### [WHAT IS NEEDED]
Return the line that contains "How do I perform: Click page" plus every line after it to the end of the entries below, exactly as given, and stop there.

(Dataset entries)
§
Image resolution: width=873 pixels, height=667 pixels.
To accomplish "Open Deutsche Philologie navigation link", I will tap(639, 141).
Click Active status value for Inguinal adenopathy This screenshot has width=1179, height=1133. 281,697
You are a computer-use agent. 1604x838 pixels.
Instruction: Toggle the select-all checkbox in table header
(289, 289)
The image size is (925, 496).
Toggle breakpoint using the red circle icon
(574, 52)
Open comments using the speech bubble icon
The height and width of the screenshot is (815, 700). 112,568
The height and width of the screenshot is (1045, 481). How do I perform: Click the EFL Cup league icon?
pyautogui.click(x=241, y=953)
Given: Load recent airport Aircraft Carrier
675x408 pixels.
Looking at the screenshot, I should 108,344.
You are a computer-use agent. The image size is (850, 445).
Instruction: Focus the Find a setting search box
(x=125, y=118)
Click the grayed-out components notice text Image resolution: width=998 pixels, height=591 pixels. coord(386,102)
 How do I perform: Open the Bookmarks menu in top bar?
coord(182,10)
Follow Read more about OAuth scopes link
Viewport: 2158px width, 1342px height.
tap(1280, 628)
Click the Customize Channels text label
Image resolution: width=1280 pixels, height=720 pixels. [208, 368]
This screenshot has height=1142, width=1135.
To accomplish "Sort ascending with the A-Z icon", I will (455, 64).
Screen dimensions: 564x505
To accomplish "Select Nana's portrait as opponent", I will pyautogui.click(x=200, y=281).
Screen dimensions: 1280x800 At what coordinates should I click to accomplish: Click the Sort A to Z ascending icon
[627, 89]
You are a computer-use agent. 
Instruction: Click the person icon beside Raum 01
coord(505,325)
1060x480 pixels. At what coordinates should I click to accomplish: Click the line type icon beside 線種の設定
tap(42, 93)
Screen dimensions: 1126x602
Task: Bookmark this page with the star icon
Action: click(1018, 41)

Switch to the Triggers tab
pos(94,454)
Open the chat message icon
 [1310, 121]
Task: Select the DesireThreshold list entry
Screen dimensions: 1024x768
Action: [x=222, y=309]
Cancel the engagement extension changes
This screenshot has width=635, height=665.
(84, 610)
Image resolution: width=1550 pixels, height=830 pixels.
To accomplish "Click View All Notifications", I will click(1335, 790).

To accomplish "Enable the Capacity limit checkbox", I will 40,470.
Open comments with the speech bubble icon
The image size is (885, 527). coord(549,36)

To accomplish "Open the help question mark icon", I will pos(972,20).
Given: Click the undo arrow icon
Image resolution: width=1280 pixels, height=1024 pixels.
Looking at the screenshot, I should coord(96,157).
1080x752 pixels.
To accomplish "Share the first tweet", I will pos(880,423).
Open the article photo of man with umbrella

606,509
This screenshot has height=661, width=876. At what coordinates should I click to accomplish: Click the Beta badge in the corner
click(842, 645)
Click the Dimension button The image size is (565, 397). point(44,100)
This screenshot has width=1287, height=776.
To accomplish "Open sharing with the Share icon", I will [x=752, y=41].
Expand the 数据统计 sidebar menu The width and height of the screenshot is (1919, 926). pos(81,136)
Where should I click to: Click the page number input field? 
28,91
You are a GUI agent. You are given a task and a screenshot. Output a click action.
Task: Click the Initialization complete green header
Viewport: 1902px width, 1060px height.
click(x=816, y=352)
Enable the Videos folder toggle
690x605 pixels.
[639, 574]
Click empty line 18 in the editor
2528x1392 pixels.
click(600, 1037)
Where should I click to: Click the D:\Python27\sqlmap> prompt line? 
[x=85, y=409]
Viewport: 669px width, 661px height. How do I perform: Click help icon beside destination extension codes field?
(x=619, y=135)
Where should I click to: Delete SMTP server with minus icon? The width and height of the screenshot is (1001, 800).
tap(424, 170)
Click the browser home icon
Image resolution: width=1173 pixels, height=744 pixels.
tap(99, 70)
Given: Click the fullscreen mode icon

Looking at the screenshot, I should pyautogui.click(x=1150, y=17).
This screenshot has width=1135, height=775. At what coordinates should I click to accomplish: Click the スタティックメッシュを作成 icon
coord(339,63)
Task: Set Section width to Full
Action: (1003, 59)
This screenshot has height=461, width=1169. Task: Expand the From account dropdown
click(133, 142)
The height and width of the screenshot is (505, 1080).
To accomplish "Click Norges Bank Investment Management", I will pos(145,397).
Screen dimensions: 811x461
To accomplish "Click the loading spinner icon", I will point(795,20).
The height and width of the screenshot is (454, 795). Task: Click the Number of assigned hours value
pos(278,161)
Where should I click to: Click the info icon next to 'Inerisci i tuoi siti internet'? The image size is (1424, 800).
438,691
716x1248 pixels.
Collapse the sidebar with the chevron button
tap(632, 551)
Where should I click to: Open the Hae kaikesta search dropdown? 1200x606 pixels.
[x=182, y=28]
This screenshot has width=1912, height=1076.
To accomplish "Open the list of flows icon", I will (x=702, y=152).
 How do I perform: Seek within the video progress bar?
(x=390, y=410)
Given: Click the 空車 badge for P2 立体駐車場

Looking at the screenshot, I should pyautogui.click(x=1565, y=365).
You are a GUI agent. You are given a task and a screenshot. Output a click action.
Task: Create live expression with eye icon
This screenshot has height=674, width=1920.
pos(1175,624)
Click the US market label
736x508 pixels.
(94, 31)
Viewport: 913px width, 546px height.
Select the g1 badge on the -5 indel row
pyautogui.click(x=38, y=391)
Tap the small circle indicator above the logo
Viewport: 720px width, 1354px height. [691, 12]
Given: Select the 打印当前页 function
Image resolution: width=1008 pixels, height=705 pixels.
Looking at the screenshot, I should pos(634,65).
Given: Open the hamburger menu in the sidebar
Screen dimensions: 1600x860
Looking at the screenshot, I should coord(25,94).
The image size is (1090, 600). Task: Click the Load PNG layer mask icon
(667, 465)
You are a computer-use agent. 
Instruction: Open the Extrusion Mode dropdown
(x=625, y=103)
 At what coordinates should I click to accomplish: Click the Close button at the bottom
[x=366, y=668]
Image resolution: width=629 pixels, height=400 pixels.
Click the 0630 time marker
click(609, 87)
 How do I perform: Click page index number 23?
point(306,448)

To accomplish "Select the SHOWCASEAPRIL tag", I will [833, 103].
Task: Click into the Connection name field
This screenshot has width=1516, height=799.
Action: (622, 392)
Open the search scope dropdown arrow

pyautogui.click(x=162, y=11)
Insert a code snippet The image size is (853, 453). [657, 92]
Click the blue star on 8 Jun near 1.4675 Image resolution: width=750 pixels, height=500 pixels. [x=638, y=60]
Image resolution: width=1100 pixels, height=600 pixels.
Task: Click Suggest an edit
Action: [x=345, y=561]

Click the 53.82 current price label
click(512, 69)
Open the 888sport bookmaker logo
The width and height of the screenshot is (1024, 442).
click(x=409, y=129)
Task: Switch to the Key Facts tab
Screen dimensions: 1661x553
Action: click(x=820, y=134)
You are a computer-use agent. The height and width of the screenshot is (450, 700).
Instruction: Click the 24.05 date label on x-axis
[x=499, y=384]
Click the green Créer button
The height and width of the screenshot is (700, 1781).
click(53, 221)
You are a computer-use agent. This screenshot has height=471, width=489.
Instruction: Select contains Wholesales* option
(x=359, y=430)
§
### [RESPONSE TO THIS TASK]
 How do I perform: Click page index number 23?
point(306,448)

To accomplish "Select the SHOWCASEAPRIL tag", I will [833, 103].
Task: Click into the Connection name field
This screenshot has width=1516, height=799.
Action: (622, 392)
Open the search scope dropdown arrow

pyautogui.click(x=162, y=11)
Insert a code snippet The image size is (853, 453). [657, 92]
Click the blue star on 8 Jun near 1.4675 Image resolution: width=750 pixels, height=500 pixels. [x=638, y=60]
Image resolution: width=1100 pixels, height=600 pixels.
Task: Click Suggest an edit
Action: [x=345, y=561]

Click the 53.82 current price label
click(512, 69)
Open the 888sport bookmaker logo
The width and height of the screenshot is (1024, 442).
click(x=409, y=129)
Task: Switch to the Key Facts tab
Screen dimensions: 1661x553
Action: click(x=820, y=134)
You are a computer-use agent. The height and width of the screenshot is (450, 700).
Instruction: Click the 24.05 date label on x-axis
[x=499, y=384]
Click the green Créer button
The height and width of the screenshot is (700, 1781).
click(53, 221)
You are a computer-use agent. This screenshot has height=471, width=489.
Instruction: Select contains Wholesales* option
(x=359, y=430)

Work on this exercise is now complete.